I test-baked one cupcake without the cream cheese filling for 20 minutes at 175 degrees Celsius and it rose beautifully, but the texture was really dry – like eating chocolate bread. So I reduced the temperature to 170 degrees Celsius and baked them for 18 minutes. There are some tiny bit of crumbs sticking onto the skewer but I removed the cupcakes from the oven anyway and let them bake with the residual heat within themselves. I think the cream cheese filling gave some moisture away to the cake because the cake near the cream cheese filling is moist while the cake at the bottom (far from the cream cheese filling) is light and soft, not dry but not very moist either.

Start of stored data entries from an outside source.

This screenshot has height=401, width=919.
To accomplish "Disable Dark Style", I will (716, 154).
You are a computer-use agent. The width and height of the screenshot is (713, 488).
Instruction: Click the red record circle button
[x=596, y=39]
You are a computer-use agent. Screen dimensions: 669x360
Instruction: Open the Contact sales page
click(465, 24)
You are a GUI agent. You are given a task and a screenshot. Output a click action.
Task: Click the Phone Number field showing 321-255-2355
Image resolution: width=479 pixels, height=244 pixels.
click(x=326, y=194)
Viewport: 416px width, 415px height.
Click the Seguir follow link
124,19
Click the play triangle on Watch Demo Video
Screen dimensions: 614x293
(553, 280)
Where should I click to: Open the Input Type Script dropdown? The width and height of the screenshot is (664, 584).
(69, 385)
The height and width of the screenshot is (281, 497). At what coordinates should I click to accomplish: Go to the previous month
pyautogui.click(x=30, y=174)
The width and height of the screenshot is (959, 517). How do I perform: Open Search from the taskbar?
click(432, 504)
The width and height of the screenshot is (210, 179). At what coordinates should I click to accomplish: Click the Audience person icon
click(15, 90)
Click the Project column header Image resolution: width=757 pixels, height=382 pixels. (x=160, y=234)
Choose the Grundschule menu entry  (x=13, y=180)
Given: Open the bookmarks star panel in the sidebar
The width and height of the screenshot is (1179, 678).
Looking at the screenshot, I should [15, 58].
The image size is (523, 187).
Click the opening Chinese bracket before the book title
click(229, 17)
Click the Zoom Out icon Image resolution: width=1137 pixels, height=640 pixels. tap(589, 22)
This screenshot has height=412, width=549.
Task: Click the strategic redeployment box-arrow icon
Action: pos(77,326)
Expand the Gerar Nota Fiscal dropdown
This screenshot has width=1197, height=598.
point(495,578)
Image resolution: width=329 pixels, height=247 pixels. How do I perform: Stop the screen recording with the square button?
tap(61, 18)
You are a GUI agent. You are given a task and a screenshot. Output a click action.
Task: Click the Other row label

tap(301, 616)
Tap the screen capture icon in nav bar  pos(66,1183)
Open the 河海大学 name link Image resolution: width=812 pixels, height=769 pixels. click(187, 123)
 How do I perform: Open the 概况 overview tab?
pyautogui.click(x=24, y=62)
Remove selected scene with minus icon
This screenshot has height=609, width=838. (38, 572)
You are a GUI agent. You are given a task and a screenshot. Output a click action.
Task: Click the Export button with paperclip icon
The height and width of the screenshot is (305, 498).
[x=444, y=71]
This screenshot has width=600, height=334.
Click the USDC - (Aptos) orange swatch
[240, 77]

In terms of taste, I think the cake itself has a nice aroma and a good chocolate flavour, but it’s not chocolatey enough for me. The chocolatey part was made up with the addition of the semi-sweet chocolate chips, so a good quality brand of chocolate chips should be used. I reduced the sugar in the chocolate cake batter, as the semi-sweet chocolate chips add a some sweetness to the overall cupcake.
The next time I bake these, I may:
1) Use Varlhona cocoa and swap out 1/2 teaspoon of the baking soda with 1/2 teaspoon of baking powder to boost the chocolatey taste and probably use dark chocolate chips instead of semi-sweet for a more bittersweet taste. (Hershey’s cocoa is natural cocoa, hence it is acidic and will react with baking soda. Varlhona cocoa, on the other hand, is Dutch-processed, so it’s no longer acidic and hence will need some baking powder to allow the cake to rise during baking);
2) Increase the liquids to make a moister cake;
3) Double up the cream cheese filling and swirl it around the chocolate cake batter instead of making it a filling.
Anymore suggestions? ;)
115 grams of softened cream cheese with 25 grams sugar and 1/2 teaspoon vanilla extract.
I invested in vanilla paste recently, hence there are little dots in the vanilla (those are vanilla seeds!).
Cream them with a mixer and beat in 1/2 an egg.
To measure 1/2 an egg, weigh one cracked egg in a bowl. Whisk with a fork and add in 1/2 of it into the cheese filling.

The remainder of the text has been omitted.